Hier, Franco Gabrielli, le commissaire du gouvernement en charge de la catastrophe, a indiqué qu'il avait renouvelé auprès de Costa Croisières sa volonté de disposer au plus vite du plan que la compagnie doit élaborer afin d'évacuer les déchets du Concordia. Une opération qui s'annonce des plus complexes et pour laquelle de nombreux experts ont été dépêchés au Giglio. Alors qu'on ne sait toujours pas ce qu'il adviendra de l'épave (renflouement ou déconstruction sur place), l'une des priorités est le pompage des 2380 tonnes de fuel lourd et de gasoil contenues dans les soutes du navire. Cette mission, confiée à la société néerlandaise SMIT, devrait prendre un mois et reste soumise aux aléas météorologiques, avec la crainte que le temps se dégrade en cette période hivernale.
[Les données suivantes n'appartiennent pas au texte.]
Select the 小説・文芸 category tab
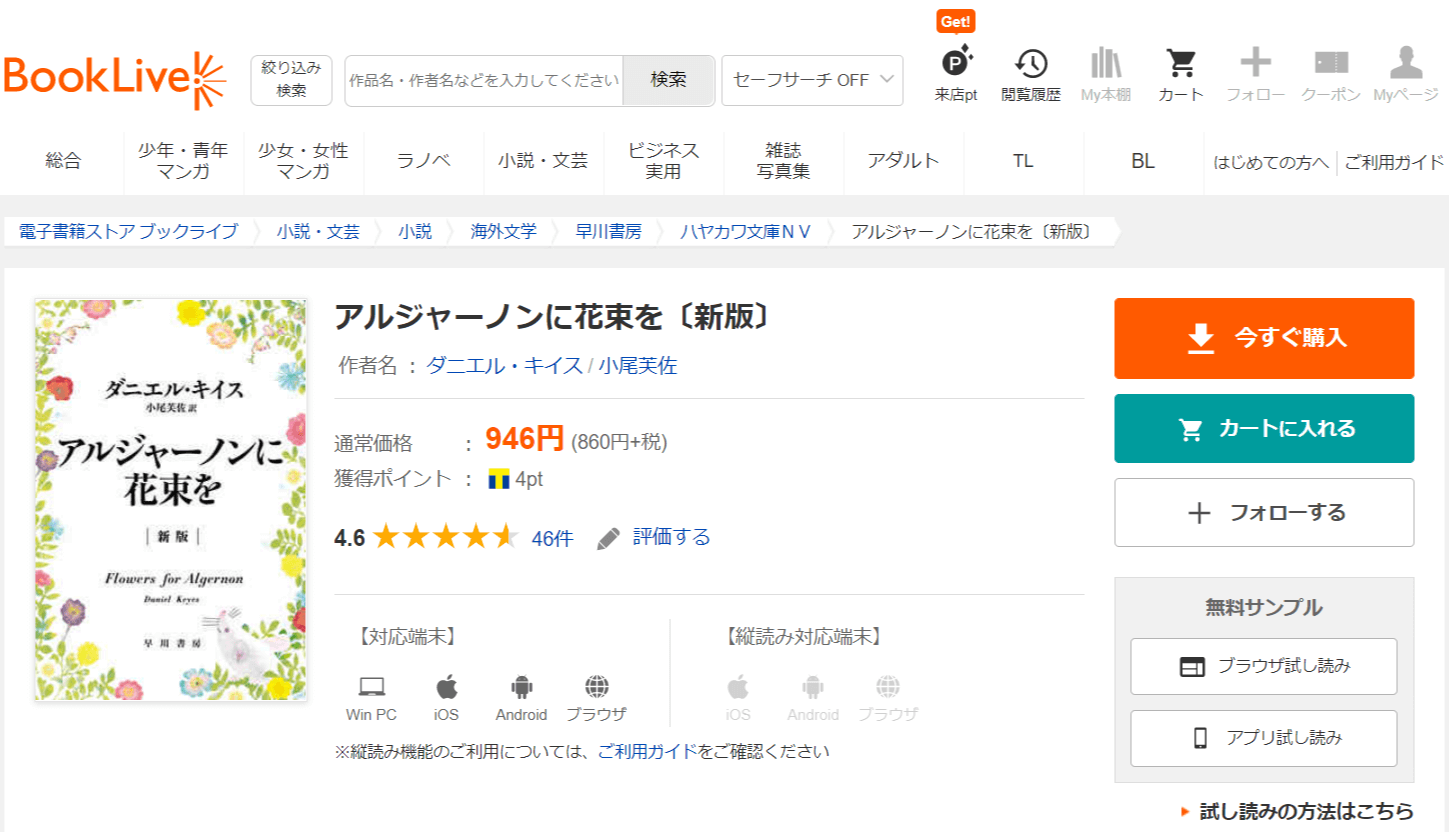543,161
Plus d'espoir de retrouver des survivants

Concernant les disparus, les recherches se poursuivent mais, hier, Franco Gabrielli n'a guère laissé d'espoir aux familles : « Nous devons tout doucement accepter l'idée que dans ces conditions il n'y a plus d'espoir de survie ».
Pour mémoire, sur 4229 personnes (3216 passagers et 1013 marins) présentes à bord du Costa Concordia au moment de l'accident, 16 sont décédées et 16 autres sont portées disparues.
Sur le plan judiciaire, alors que les victimes réclament réparation, on notera que la presse américaine a fait état de tentatives d'arnaques autour du drame. Ainsi, un avocat new-yorkais a annoncé avoir reçu un mail d'une Hongroise affirmant que sa fille et sa petite fille étaient passagères clandestines à bord du Concordia. Un message considéré par le cabinet comme une tentative d'escroquerie. La présence à bord de passagers non répertoriés à été catégoriquement démentie par Costa en début de semaine.